Copia íntegramente y sin cambios el texto sobre Michel Quoist.

* Texto extraído
****************

¿Quién es Michel Quoist ?

Nace en 1921 en Le Havre. A los 14 años empieza a trabajar. Entra en la Acción Católica. Ingresa en el seminario a los 18 años. Sacerdote en 1947. Doctor en ciencias sociales y políticas por el Instituto Católico de París. Su tesis «La ville et l’homme», obtiene el premio Jasen 1954. Coadjutor. Consiliario de múltiples movimientos de Acción Católica. Párroco. Secretario general del comité episcopal francés para América latina. Responsable del servicio de vocaciones de la diócesis de Le Havre. Murió en 1997. 
 Sus obras: «Oraciones para rezar por la calle», 1954; «Amor. Diario de Daniel», 1956; «Triunfo», 1961; «Dar. El diario de Ana María», 1962; «En el corazón del mundo», 1970; «Jesucristo, palabra del Padre», 1978; «A corazón abierto», 1981; «Háblame de Amor», 1985; «Caminos de oración», 1988; «Dios me espera», 1993; «Dios sólo tiene deseos», 1996 

En el libro “Triunfo” de Michel Quoist, leemos: “Si te sometes a la voluntad de tu instinto, tienes una ´libertad´ de animal. Si te sometes a la voluntad de la sensibilidad, de tu imaginación, de tu orgullo, de tu egoísmo... tienes una libertad de hombre viciado y limitado por el pecado. Si te sometes a la voluntad de Dios, tienes una libertad de hombre divinizado, una libertad de hijo de Dios”.

****************

[Algunos registros]
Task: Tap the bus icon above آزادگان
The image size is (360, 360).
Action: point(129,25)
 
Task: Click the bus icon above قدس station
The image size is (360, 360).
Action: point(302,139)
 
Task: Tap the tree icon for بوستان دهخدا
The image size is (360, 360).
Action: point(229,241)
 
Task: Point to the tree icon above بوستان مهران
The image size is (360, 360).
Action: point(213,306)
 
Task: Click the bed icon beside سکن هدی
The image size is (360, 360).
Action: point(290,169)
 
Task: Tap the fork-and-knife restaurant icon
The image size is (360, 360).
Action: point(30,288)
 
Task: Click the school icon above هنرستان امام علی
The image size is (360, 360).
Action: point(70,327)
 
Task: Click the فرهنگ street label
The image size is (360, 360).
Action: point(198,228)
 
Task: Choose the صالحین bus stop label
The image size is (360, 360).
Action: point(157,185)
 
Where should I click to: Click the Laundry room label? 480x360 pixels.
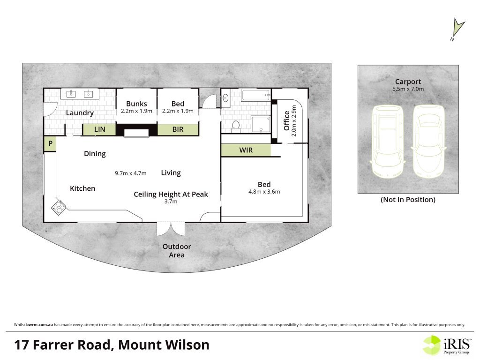pyautogui.click(x=80, y=113)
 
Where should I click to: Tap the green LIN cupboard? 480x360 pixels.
pyautogui.click(x=99, y=129)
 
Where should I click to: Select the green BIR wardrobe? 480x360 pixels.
pyautogui.click(x=178, y=129)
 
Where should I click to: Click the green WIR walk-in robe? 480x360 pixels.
pyautogui.click(x=246, y=150)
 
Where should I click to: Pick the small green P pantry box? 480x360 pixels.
pyautogui.click(x=50, y=143)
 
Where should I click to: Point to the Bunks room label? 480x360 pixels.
pyautogui.click(x=136, y=104)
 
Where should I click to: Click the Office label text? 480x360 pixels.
pyautogui.click(x=286, y=120)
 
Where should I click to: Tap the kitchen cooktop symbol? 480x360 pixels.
pyautogui.click(x=59, y=207)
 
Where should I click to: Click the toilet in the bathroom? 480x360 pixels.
pyautogui.click(x=236, y=127)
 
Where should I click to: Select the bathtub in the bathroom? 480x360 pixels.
pyautogui.click(x=256, y=95)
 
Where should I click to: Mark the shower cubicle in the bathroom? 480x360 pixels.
pyautogui.click(x=261, y=124)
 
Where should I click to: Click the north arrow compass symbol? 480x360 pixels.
pyautogui.click(x=458, y=29)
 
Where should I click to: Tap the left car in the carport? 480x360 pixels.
pyautogui.click(x=387, y=141)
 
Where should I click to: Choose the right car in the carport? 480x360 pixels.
pyautogui.click(x=428, y=141)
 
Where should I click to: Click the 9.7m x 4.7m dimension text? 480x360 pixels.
pyautogui.click(x=131, y=173)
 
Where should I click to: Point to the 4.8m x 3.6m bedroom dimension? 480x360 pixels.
pyautogui.click(x=264, y=192)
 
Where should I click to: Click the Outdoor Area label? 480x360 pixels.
pyautogui.click(x=177, y=251)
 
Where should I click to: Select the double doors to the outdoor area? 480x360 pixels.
pyautogui.click(x=171, y=229)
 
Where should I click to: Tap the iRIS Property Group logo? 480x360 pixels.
pyautogui.click(x=447, y=345)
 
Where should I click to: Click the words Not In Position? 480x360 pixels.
pyautogui.click(x=408, y=200)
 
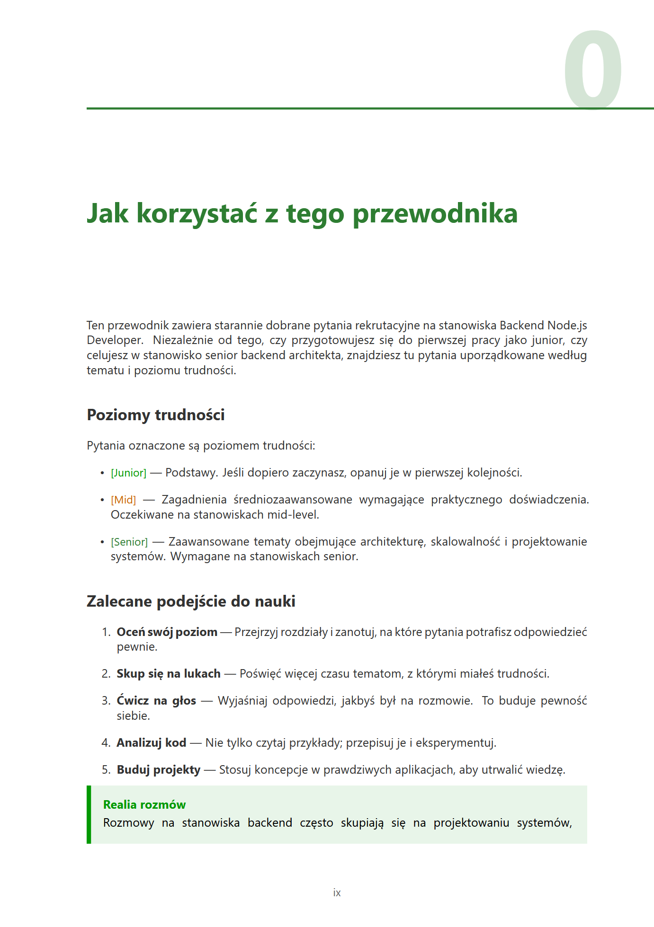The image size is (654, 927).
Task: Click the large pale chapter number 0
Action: tap(592, 70)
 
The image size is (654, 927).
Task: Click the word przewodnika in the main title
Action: tap(435, 214)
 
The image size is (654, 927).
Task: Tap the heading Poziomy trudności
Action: tap(156, 415)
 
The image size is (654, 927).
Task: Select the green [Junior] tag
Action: tap(129, 473)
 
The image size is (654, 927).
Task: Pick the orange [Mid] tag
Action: tap(124, 500)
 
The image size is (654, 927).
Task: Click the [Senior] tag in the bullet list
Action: tap(129, 542)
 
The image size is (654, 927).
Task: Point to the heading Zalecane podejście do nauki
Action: tap(191, 601)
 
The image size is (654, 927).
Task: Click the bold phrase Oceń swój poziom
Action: tap(167, 632)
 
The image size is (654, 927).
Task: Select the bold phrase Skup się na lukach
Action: tap(169, 674)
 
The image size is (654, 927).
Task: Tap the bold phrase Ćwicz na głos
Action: tap(156, 701)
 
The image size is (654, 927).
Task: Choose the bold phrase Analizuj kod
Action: tap(151, 743)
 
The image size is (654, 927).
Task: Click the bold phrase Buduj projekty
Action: tap(159, 770)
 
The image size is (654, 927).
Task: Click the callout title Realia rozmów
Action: tap(144, 805)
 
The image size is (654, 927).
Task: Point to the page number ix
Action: tap(337, 893)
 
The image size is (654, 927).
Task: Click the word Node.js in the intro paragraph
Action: tap(567, 326)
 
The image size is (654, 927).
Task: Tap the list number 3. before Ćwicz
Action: tap(106, 701)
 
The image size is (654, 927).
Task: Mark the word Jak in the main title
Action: tap(108, 214)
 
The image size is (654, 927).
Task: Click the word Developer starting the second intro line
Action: tap(114, 341)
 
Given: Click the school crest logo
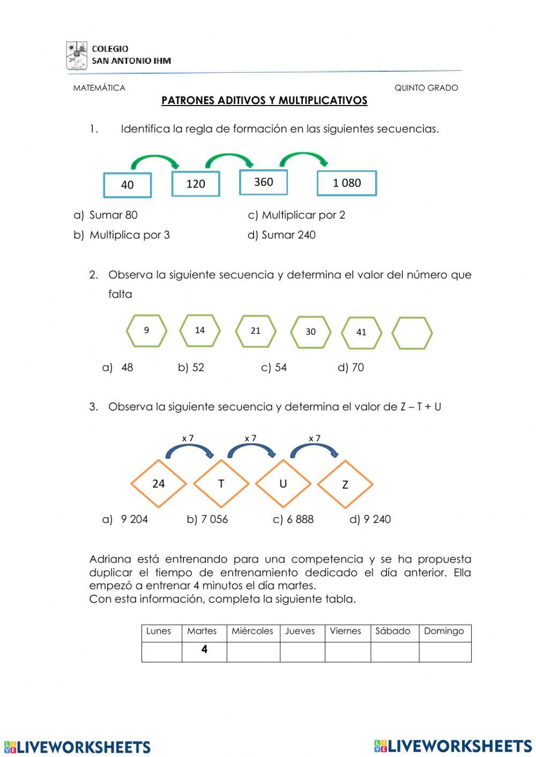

****************

* Respuesta del ejercicio
¿Quién es Michel Quoist ?

Nace en 1921 en Le Havre. A los 14 años empieza a trabajar. Entra en la Acción Católica. Ingresa en el seminario a los 18 años. Sacerdote en 1947. Doctor en ciencias sociales y políticas por el Instituto Católico de París. Su tesis «La ville et l’homme», obtiene el premio Jasen 1954. Coadjutor. Consiliario de múltiples movimientos de Acción Católica. Párroco. Secretario general del comité episcopal francés para América latina. Responsable del servicio de vocaciones de la diócesis de Le Havre. Murió en 1997. 
 Sus obras: «Oraciones para rezar por la calle», 1954; «Amor. Diario de Daniel», 1956; «Triunfo», 1961; «Dar. El diario de Ana María», 1962; «En el corazón del mundo», 1970; «Jesucristo, palabra del Padre», 1978; «A corazón abierto», 1981; «Háblame de Amor», 1985; «Caminos de oración», 1988; «Dios me espera», 1993; «Dios sólo tiene deseos», 1996 

En el libro “Triunfo” de Michel Quoist, leemos: “Si te sometes a la voluntad de tu instinto, tienes una ´libertad´ de animal. Si te sometes a la voluntad de la sensibilidad, de tu imaginación, de tu orgullo, de tu egoísmo... tienes una libertad de hombre viciado y limitado por el pecado. Si te sometes a la voluntad de Dios, tienes una libertad de hombre divinizado, una libertad de hijo de Dios”.